All lines from the opening of the entries below through the line containing "Click the npm title of the bottom window" must be output exactly as they appear, with no other lines.
★ ★ ★
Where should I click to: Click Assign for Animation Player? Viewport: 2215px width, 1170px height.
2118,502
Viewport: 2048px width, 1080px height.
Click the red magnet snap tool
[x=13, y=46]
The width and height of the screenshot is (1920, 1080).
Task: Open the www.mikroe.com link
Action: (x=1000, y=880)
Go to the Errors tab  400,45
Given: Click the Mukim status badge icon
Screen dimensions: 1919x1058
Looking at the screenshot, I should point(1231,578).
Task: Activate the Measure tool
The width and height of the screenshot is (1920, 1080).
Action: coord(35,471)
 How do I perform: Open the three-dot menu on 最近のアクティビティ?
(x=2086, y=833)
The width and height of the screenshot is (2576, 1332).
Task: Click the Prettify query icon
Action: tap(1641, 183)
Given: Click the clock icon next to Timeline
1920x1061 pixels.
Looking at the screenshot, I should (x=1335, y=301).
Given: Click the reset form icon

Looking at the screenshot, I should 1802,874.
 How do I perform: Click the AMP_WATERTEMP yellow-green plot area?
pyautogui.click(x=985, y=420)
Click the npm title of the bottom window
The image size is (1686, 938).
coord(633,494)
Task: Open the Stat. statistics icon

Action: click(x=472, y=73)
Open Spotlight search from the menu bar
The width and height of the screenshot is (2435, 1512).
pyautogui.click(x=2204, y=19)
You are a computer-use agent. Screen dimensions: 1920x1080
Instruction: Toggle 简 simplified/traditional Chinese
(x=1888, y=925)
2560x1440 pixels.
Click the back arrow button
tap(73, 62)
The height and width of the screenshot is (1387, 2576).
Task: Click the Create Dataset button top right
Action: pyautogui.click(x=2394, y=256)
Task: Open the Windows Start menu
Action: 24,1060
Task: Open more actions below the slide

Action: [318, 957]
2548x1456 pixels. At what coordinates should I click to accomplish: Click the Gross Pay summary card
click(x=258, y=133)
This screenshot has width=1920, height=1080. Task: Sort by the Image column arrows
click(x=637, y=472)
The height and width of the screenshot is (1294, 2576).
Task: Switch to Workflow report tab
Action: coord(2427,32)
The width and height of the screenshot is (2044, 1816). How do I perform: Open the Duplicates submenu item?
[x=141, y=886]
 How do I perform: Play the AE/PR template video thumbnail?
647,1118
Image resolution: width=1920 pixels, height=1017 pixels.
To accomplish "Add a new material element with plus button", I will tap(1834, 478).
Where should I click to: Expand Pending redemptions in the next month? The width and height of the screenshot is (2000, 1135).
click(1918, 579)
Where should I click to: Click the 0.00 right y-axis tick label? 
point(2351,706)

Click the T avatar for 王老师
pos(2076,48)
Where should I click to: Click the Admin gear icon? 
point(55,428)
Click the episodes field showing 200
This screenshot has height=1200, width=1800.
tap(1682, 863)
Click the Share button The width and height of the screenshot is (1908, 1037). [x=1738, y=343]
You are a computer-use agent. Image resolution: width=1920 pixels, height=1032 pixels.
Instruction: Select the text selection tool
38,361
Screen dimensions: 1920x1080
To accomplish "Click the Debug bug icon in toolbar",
★ ★ ★
Written response
Where should I click to: Click Assign for Animation Player? Viewport: 2215px width, 1170px height.
2118,502
Viewport: 2048px width, 1080px height.
Click the red magnet snap tool
[x=13, y=46]
The width and height of the screenshot is (1920, 1080).
Task: Open the www.mikroe.com link
Action: (x=1000, y=880)
Go to the Errors tab  400,45
Given: Click the Mukim status badge icon
Screen dimensions: 1919x1058
Looking at the screenshot, I should point(1231,578).
Task: Activate the Measure tool
The width and height of the screenshot is (1920, 1080).
Action: coord(35,471)
 How do I perform: Open the three-dot menu on 最近のアクティビティ?
(x=2086, y=833)
The width and height of the screenshot is (2576, 1332).
Task: Click the Prettify query icon
Action: tap(1641, 183)
Given: Click the clock icon next to Timeline
1920x1061 pixels.
Looking at the screenshot, I should (x=1335, y=301).
Given: Click the reset form icon

Looking at the screenshot, I should 1802,874.
 How do I perform: Click the AMP_WATERTEMP yellow-green plot area?
pyautogui.click(x=985, y=420)
Click the npm title of the bottom window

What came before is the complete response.